◆ Paginafragment:
- - - - -

Op de Oberrealschule in Bremen denkt hij erover later arts te worden of dominee. Na zijn schooltijd wil hij liever kunstgeschiedenis gaan studeren. Zijn ouders kunnen een studie echter niet bekostigen en daarom kiest Meeussen voor fotografie, in de hoop veel te kunnen reizen en zodoende veel kunst te kunnen zien. Hij werkt een jaar als volontair in enkele fotoateliers in Bremen.

1934

Een met een fotowedstrijd gewonnen reis naar Engeland wordt met toestemming van de directie van de betrokken Stoomvaartmaatschappij veranderd in een reis naar New York. Als tegenprestatie moet Meeussen boordfotograaf en Leica-specialist Hans Tschira assisteren. Hij vaart daarna als assistent van Tschira anderhalf jaar mee op het passagiersschip S.S. Columbus en bezoekt onder meer Madeira, de Kaapverdische eilanden, Noorwegen en de Verenigde Staten.

1935-‘37

Meeussen wordt operateur in de studio van drukkerij Carl Schünemann in Bremen, waar hij vooral reclamekleurenfoto’s op groot formaat maakt. Door papierschaarste wordt hij noodgedwongen ontslagen, maar hij krijgt van zijn werkgever een introductiebrief voor industrieel fotograaf en kleinbeeldspecialist Dr. Paul Wolff.

1937-‘39

Van juni 1937 tot januari 1939 is hij assistent in het bedrijf van Dr. Paul Wolff & Tritschler in Frankfurt am Main.

Hij werkt mee aan het maken van kleuropnamen voor Paul Wolffs boek lm Kraftfeld von Rüsselsheim. In circa twaalf fabrieken waar auto-onderdelen voor Opel gemaakt worden assisteert hij gedurende vier maanden met de belichting.

- - - - -

◆ Datasetgegevens:
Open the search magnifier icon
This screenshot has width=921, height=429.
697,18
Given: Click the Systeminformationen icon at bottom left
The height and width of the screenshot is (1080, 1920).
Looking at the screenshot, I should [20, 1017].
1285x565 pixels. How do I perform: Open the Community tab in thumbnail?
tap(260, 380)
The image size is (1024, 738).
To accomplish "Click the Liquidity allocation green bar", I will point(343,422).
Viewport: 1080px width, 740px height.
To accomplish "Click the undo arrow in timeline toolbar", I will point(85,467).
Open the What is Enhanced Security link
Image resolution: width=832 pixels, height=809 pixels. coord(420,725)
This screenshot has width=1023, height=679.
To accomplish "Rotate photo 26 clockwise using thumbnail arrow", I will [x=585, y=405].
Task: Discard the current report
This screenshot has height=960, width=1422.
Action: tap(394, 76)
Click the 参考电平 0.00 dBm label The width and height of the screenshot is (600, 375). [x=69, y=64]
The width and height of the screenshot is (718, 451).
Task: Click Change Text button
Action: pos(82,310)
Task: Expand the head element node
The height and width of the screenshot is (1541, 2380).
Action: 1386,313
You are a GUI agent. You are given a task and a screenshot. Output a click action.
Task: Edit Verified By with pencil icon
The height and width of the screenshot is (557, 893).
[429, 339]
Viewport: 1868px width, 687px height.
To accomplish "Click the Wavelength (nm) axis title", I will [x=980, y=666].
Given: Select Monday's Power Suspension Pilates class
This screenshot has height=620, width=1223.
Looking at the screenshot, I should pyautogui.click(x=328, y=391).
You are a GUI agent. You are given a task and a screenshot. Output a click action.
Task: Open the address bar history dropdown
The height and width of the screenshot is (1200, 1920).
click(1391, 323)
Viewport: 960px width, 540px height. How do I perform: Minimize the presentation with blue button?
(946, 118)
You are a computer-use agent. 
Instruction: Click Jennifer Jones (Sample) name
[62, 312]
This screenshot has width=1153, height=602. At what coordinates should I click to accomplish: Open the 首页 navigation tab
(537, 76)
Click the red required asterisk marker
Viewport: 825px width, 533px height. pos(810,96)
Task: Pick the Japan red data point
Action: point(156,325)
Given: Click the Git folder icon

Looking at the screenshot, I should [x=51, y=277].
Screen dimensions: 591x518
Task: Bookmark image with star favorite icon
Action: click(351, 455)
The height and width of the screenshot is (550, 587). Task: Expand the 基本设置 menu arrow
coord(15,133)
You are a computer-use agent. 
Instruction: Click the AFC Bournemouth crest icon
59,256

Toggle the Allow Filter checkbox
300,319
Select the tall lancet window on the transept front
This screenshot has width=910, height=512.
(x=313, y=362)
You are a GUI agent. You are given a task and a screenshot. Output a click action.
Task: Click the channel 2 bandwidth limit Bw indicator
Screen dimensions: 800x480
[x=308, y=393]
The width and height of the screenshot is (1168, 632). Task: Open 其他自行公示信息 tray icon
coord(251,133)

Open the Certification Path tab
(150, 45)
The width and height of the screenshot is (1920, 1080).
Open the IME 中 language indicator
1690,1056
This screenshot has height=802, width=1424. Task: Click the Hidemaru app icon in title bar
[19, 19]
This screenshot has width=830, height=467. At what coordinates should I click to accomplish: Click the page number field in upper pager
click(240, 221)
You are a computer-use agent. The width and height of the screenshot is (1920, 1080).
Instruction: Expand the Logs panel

- - - - -

Pak het fragment over de loopbaan van Meeussen weer op en schrijf het verder vanaf de laatste zin.

1939-‘44

Vanwege zijn Nederlandse nationaliteit krijgt Meeussen niet langer een werkvergunning in Duitsland. Noodgedwongen komt hij in februari naar Nederland en gaat in Den Haag wonen bij zijn tante, de beeldhouwster Lex Meeussen. Hij krijgt werk bij drukkerij Van Leer in Amsterdam. Via zijn tante leert hij fotograaf Rein Meijer kennen. Samen richten zij in de zomer van 1939 een fotobureautje op. Dr. Paul Wolff introduceert het fotobureau bij zijn agentschappen in Londen (Dorian Lee), Berlijn en Parijs. Het fotobureau krijgt diverse opdrachten van het Residentie Toneel.

Meijer wordt in september 1939 cineast. Meeussen blijft tot in 1941 theaterfotografie maken. Ed van Wijk neemt de opdrachten voor het Residentie Toneel daarna over.

In de daaropvolgende oorlogsjaren werkt Meeussen, samen met fotograaf Heemskerk-Duker, voor de Volkse Werkgemeenschap (culturele afdeling van de SS) te Wageningen; voor deze groepering reist hij onder meer naar Noorwegen. De Volkse Werkgemeenschap houdt zich onder andere bezig met sibbekunde (= genealogie m.n. in nationaal-socialistische tijd).

1944

Hoewel absoluut niet militaristisch of politiek ingesteld, meldt Meeussen zich onder zware druk van de Volkse Werkgemeenschap aan bij de SS. De organisatie beschouwt hem vanwege zijn opvoeding en opleiding als een Duitser, ondanks zijn Nederlanderschap, en eist van hem dat hij zijn geboorteland steunt. Hij krijgt een driedaagse opleiding en wordt ingezet als fotograafverslaggever bij de slag om Arnhem. Eén van zijn Duitse officieren, die begrijpt dat Meeussen niet de juiste man op de juiste plaats is, stuurt hem kort daarna op ‘dienstreis’ naar Bremen, waar hij tot het eind van de oorlog bij familie onderduikt.

1946

Met ingang van 3 april wordt Meeussen als ‘Bildberichter’ te Bremen geregistreerd door de door de Geallieerden gecontroleerde ‘Militärregierung’.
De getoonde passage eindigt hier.